In an action against a surety upon a bond under the 1 & 2 Vict. c. 110. s. 8. for the payment of a debt by H, or his rendering himself in any action to be brought, the defendant pleaded that the plaintiff had brought an action against H in the Court of Queen's Bench, and had issued a ca. sa. on a judg ment recovered therein, on which H was taken and detained in custody, according to the practice of the said court, and that from the recovery of the judgment until the arrest, H was ready and willing to surrender himself according to the practice of the court and the condition of the bond, and that by reason of his having been so taken and detained, "he was, by the practice of the said court, exonerated and discharged from rendering himself according to the said condition." On special demurrer, the defendant was allowed to amend; and

Semble that the plea should either have shewn the practice of the court, and that H did surrender, if the facts alleged amounted to a surrender by such practice, or that it became impossible for H to surrender, on account of the act of the plaintiff, and the practice of the Court. Hayward v. Bennett, 17 Law J. Rep. (N.S.) C.P. 182; 5 Dowl. & L. P.C. 480; 5 Com. B. Rep. 593.

(g) Bond for due performance of Duties by Clerk.

Debt on bond, given by E G and the defendant and another, as his sureties, to the London and Croydon Railway Company, for the due performance by E G of the duties of chief clerk to the booking office at the railway station. The condition was, that if E G should render to the London and Croydon Railway Company, or to the committee for managing the London terminus of the London and Croydon, London and Brighton, and South-Eastern Railways, a true account of all receipts and payments of him, and should pay to the London and Croydon Company, or to the said committee, all sums received by him on account of the company or committee, and also such sums as he should receive from the booking clerks, or on account of the said company or committee, the bond was void.

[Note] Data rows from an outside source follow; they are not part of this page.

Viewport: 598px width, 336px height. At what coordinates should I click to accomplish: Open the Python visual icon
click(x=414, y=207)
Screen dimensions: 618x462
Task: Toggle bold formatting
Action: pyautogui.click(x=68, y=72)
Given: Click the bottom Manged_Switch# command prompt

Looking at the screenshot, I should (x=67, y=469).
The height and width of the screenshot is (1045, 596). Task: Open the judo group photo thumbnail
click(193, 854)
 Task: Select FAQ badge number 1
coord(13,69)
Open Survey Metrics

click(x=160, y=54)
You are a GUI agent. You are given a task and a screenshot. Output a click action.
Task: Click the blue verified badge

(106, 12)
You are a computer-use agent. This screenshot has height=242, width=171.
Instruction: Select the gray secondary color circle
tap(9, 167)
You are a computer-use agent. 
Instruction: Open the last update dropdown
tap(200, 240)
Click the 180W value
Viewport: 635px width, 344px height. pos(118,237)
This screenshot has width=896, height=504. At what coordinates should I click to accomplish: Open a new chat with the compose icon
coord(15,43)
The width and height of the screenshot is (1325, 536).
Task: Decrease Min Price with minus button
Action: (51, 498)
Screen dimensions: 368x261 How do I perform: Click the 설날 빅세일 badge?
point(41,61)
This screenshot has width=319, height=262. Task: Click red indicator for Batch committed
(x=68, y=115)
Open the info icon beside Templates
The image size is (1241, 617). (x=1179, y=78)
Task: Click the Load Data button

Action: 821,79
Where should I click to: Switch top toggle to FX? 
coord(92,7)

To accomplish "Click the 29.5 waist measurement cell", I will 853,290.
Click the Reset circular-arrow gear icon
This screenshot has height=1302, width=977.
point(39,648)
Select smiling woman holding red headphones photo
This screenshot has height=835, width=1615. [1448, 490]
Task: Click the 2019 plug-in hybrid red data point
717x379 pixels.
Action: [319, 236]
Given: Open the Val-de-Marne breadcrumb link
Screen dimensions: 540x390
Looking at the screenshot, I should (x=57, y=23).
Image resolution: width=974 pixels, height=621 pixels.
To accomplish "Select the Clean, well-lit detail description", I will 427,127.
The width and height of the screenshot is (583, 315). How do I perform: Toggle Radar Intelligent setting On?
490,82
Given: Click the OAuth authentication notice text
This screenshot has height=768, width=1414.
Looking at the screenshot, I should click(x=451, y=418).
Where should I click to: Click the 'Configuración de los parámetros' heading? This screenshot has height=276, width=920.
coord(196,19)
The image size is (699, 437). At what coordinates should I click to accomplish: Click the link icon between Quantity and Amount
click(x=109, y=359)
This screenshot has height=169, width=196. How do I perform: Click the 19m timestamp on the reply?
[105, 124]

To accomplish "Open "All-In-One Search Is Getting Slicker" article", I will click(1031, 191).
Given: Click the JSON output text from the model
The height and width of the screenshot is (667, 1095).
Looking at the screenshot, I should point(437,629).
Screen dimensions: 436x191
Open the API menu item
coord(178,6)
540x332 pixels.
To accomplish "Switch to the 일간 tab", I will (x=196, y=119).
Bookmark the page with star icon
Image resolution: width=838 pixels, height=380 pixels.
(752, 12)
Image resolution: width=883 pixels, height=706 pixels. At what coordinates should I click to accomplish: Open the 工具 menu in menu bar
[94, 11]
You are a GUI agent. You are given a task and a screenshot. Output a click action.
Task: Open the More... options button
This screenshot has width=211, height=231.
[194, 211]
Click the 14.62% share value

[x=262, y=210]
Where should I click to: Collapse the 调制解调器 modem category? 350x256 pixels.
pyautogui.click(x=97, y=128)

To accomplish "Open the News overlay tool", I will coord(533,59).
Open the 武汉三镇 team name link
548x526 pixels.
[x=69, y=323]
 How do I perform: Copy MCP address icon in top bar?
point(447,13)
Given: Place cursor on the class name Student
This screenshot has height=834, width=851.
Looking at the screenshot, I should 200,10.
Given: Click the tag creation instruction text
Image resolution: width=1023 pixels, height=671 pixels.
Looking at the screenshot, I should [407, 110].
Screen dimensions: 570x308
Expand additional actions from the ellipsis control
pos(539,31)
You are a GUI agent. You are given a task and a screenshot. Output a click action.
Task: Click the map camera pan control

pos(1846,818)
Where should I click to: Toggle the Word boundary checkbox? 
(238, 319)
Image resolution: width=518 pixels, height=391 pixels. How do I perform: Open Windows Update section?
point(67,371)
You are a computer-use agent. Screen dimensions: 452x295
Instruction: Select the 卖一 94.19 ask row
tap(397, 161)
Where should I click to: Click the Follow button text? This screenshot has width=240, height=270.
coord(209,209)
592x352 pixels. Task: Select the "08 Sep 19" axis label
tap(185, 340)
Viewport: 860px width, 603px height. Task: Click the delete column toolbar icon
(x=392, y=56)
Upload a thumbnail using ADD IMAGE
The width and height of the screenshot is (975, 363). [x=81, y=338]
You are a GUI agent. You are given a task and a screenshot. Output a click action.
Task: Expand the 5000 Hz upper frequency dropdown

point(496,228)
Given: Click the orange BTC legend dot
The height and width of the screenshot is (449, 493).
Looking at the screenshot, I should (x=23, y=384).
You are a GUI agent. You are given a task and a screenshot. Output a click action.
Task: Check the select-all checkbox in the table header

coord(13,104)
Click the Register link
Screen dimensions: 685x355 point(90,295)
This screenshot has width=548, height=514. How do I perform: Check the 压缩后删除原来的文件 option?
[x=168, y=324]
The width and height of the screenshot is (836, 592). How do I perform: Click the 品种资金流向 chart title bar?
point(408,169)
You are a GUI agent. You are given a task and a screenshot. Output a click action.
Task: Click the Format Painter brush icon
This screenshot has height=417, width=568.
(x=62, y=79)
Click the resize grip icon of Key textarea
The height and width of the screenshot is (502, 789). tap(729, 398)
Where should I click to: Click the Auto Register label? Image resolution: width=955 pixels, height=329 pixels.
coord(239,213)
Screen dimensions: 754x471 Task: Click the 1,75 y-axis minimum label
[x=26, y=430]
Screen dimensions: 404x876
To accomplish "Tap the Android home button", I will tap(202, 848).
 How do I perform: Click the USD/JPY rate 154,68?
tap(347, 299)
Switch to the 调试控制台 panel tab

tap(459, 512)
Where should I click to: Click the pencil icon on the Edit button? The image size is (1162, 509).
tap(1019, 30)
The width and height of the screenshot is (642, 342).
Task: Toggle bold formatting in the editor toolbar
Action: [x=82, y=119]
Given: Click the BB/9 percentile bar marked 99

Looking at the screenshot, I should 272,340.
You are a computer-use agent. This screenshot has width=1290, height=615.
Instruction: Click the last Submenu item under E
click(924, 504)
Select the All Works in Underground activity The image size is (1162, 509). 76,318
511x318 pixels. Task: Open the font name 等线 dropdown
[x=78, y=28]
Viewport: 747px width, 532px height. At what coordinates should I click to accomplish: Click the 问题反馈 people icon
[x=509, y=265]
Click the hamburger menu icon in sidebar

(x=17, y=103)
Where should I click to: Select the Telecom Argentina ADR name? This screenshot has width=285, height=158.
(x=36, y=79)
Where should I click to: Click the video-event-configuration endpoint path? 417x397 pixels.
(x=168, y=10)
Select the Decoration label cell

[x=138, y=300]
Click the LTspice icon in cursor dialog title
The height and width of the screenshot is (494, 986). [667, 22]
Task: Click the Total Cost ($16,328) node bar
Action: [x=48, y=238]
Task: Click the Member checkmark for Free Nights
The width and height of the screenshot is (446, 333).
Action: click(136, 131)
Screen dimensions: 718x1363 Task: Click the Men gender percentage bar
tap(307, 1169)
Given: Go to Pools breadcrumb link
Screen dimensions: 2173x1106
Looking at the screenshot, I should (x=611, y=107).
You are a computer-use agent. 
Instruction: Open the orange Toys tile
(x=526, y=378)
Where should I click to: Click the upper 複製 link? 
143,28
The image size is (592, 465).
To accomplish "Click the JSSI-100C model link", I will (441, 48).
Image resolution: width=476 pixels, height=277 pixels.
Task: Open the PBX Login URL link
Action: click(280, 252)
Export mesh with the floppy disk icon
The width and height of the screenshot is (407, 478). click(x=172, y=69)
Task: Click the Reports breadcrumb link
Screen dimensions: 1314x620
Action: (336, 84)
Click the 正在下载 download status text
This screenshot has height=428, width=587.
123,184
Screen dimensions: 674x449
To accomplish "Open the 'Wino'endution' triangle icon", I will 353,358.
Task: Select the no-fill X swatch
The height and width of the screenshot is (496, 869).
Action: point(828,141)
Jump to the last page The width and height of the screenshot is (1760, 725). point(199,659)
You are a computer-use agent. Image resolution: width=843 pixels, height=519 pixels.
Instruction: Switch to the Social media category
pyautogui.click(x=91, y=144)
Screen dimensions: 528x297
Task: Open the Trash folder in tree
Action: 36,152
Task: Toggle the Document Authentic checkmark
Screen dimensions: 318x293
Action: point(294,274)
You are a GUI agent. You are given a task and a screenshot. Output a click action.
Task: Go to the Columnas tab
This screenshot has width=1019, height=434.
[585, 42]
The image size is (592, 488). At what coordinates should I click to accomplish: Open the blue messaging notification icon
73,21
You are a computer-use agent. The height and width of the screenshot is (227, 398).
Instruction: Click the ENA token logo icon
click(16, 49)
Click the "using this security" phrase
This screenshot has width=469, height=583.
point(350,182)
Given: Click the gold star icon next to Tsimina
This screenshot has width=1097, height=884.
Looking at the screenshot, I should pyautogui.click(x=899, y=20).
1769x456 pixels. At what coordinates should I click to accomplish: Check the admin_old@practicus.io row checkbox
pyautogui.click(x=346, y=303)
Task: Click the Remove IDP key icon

Second plea, performance by E G by rendering an account to and payment to the London and Croydon Company and the committee.

Third plea, that the bond was made to the London and Croydon Company before the passing of an act of parliament consolidating the London and Brighton

and the London and Croydon Companies; that the action was commenced afterwards, and that immediately after the passing of the act of parliament the London and Croydon Company was thereby dissolved.

Fourth plea, that the bond was made before the passing of the act, and the action commenced afterwards; that from the time of making the bond to the passing of the act, the defendant rendered to the London and Croydon Company a true account, and paid them all sums received by him on account of the said company.

The replication to the second plea traversed the rendering a true account, alleging that E G, on the 9th of April 1846, and on divers other days between that day and the 20th of December 1846, received divers large sums of money, amounting to 100,0002., and did not render a true account to the company or the committee. The second breach stated, that E G received 150,000l. on account of the said company, and other sums amounting to 300,000l. from the booking clerks on account of the company, but did not pay the same to the company or to the committee. The third breach stated a receipt by E G of 350,000l. on account of the said committee, and of 360,000l. from the said booking clerks on account of the said committee, and non-payment of the same to the committee or the company.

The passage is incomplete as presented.